• **What you need to do**
Every line from the one with "Expand Материалы и отделка section" up to and including the one with "Given: Click the Language edit icon button" is to be output exactly as it appears below; pictures are not.

• **Extracted entries**
■ ■ ■ ■

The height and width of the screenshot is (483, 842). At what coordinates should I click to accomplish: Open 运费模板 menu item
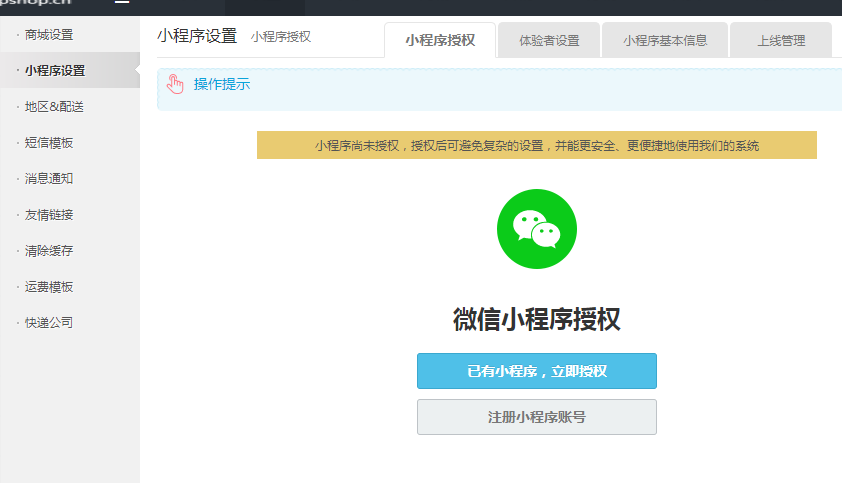(x=49, y=287)
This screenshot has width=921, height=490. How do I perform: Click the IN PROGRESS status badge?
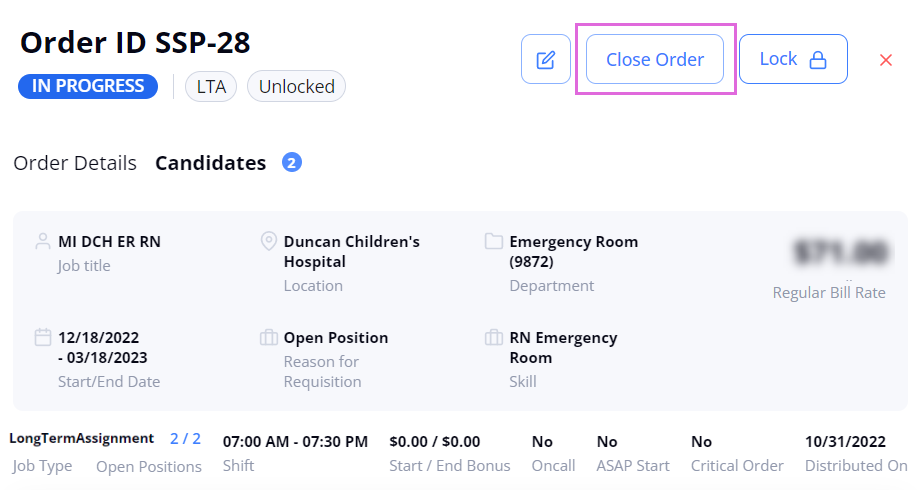(88, 86)
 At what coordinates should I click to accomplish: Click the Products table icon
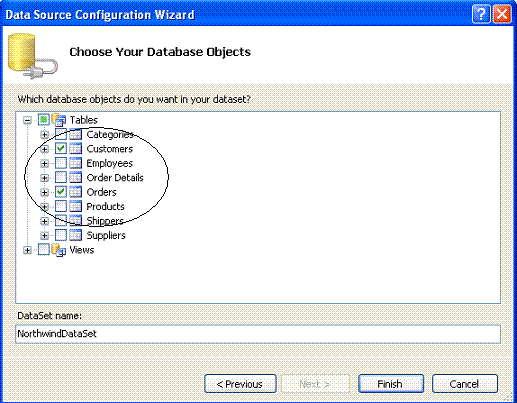point(76,206)
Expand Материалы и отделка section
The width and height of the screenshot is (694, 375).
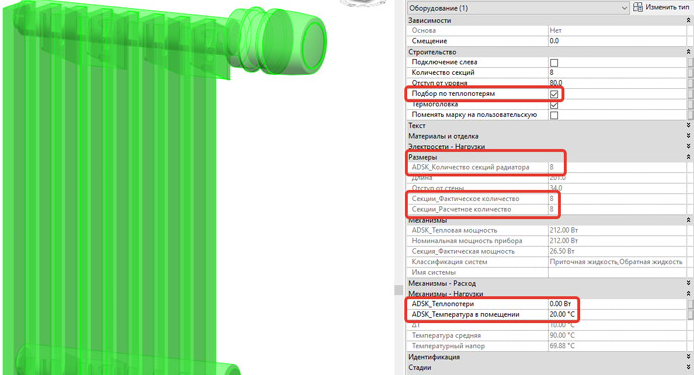pos(688,136)
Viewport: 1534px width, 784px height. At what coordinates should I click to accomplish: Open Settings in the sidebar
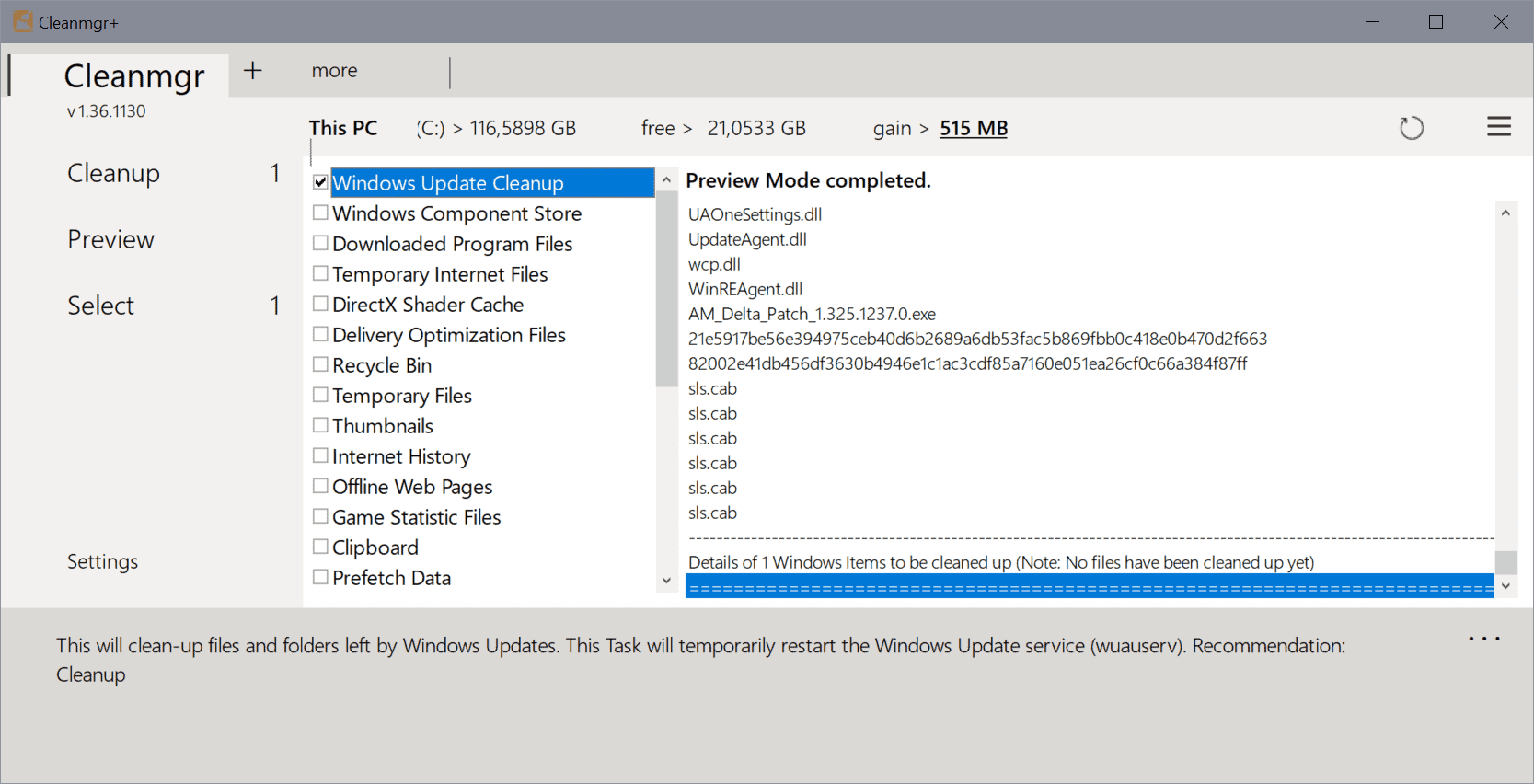[102, 561]
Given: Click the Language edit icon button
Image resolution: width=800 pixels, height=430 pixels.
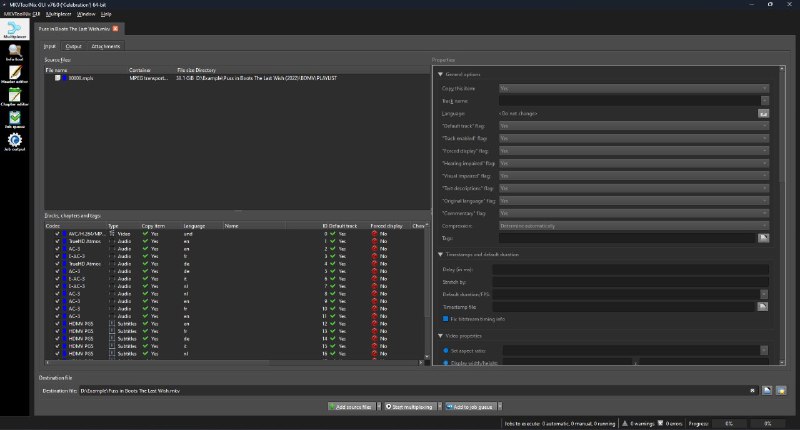Looking at the screenshot, I should [x=763, y=114].
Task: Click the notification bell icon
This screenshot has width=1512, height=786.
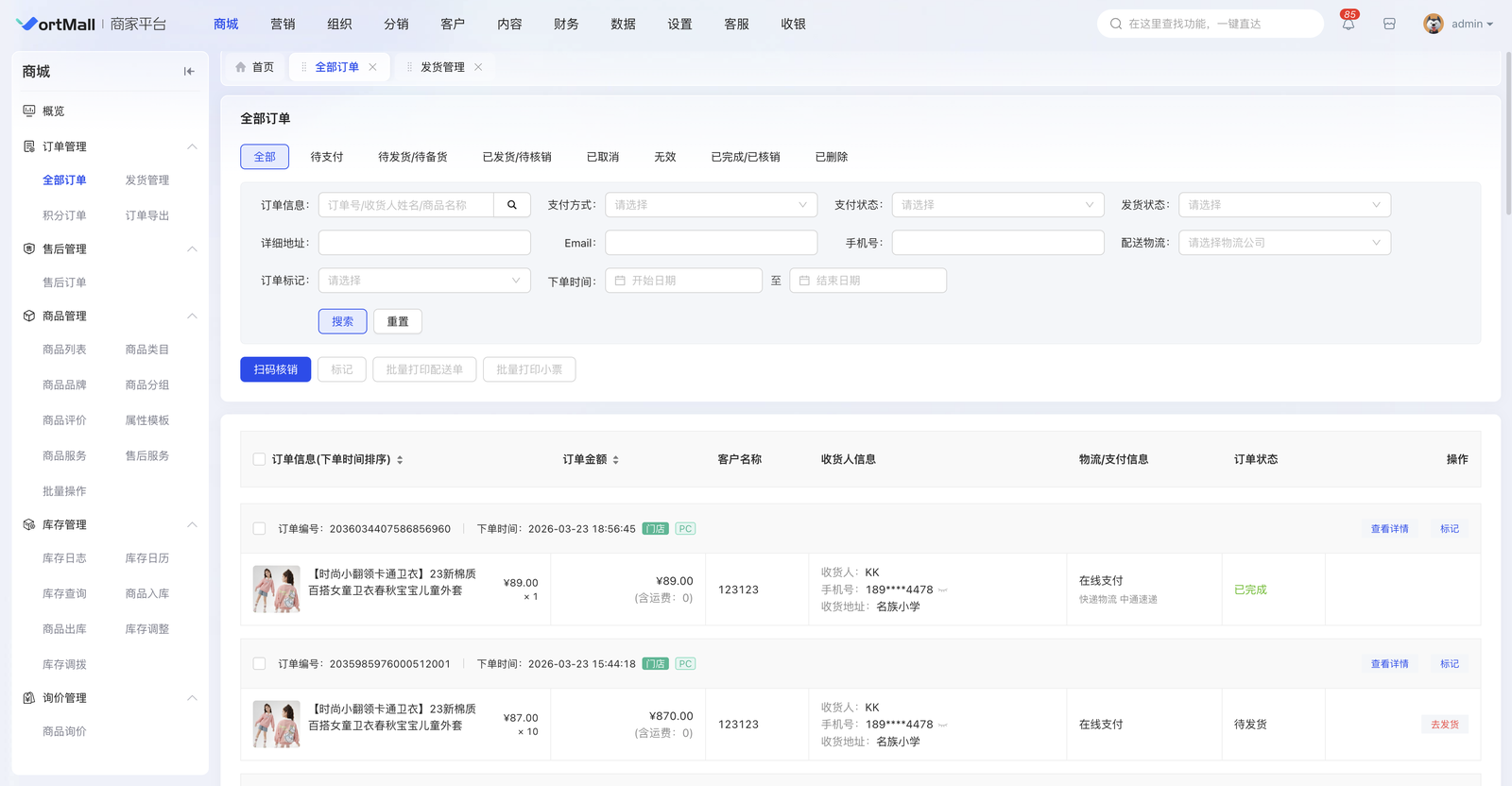Action: point(1348,25)
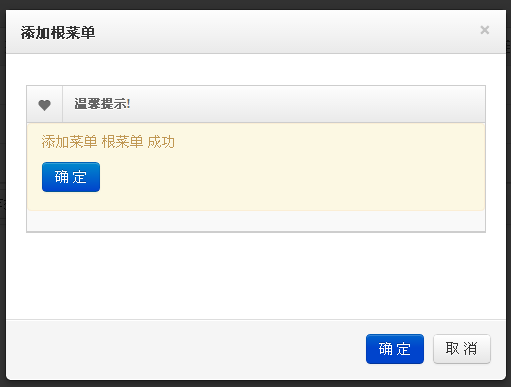511x387 pixels.
Task: Click blank white area of the dialog body
Action: [256, 277]
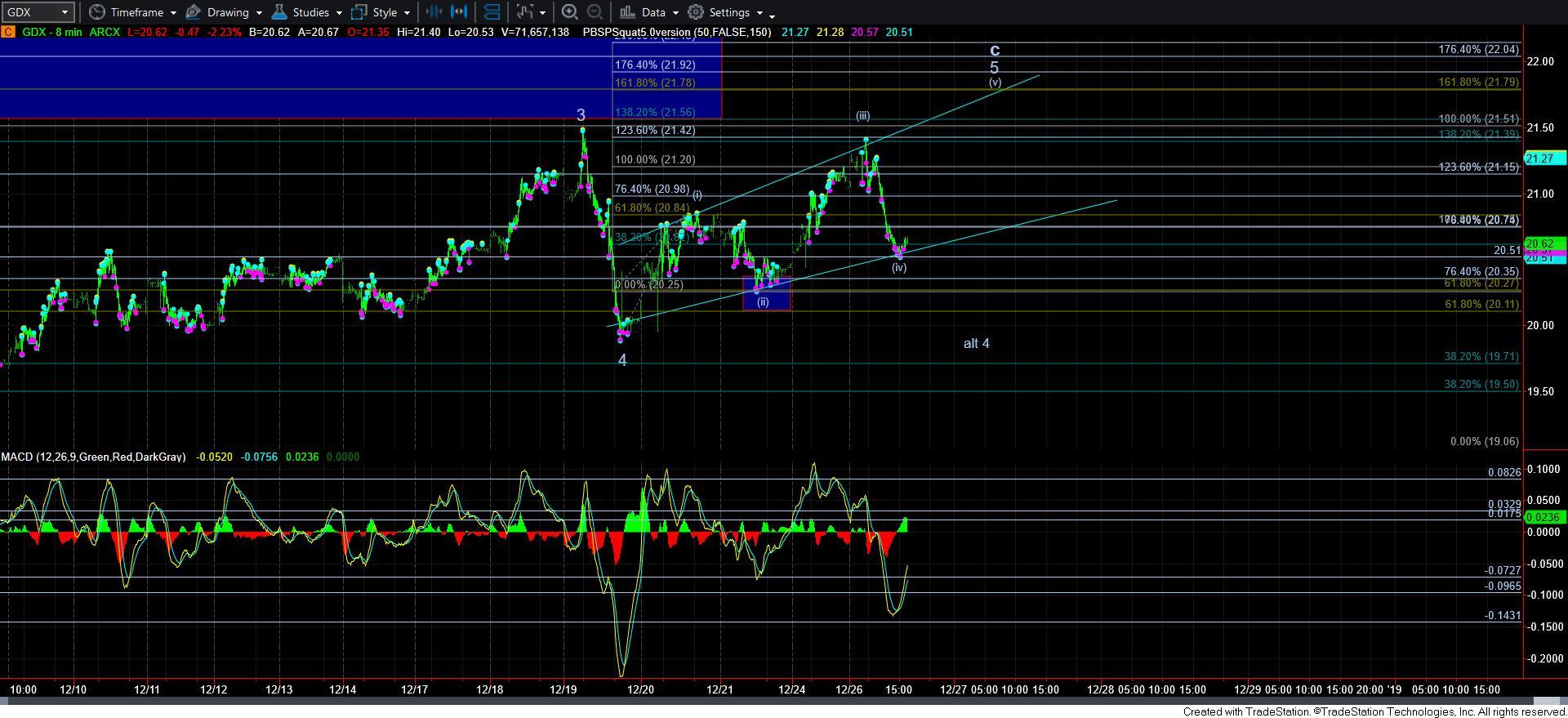Select the blue shaded rectangle at top left
1568x718 pixels.
pos(359,78)
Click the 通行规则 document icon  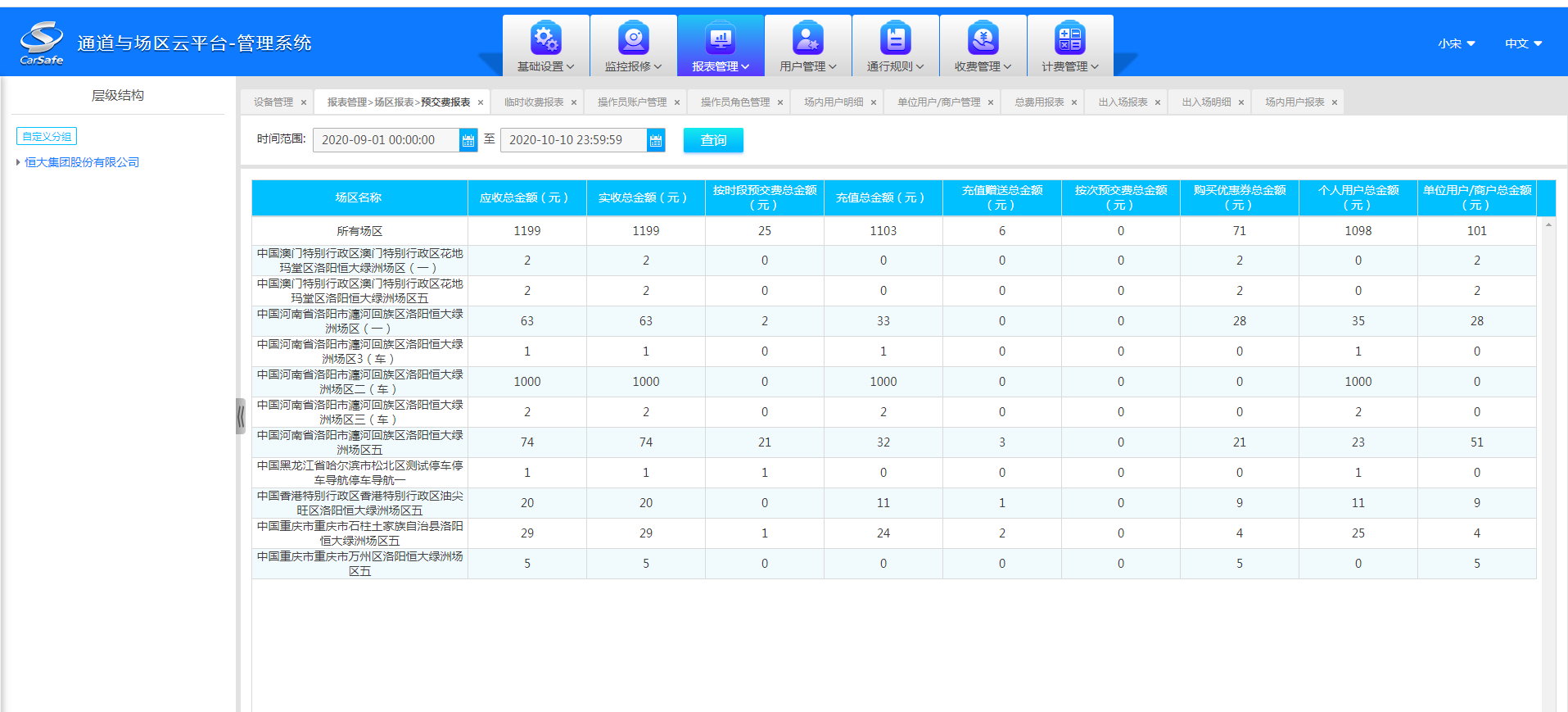(895, 39)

■ ■ ■ ■

• **Response to the task**
Expand Материалы и отделка section
The width and height of the screenshot is (694, 375).
pos(688,136)
Viewport: 1534px width, 784px height. At what coordinates should I click to accomplish: Open Settings in the sidebar
[102, 561]
Given: Click the Language edit icon button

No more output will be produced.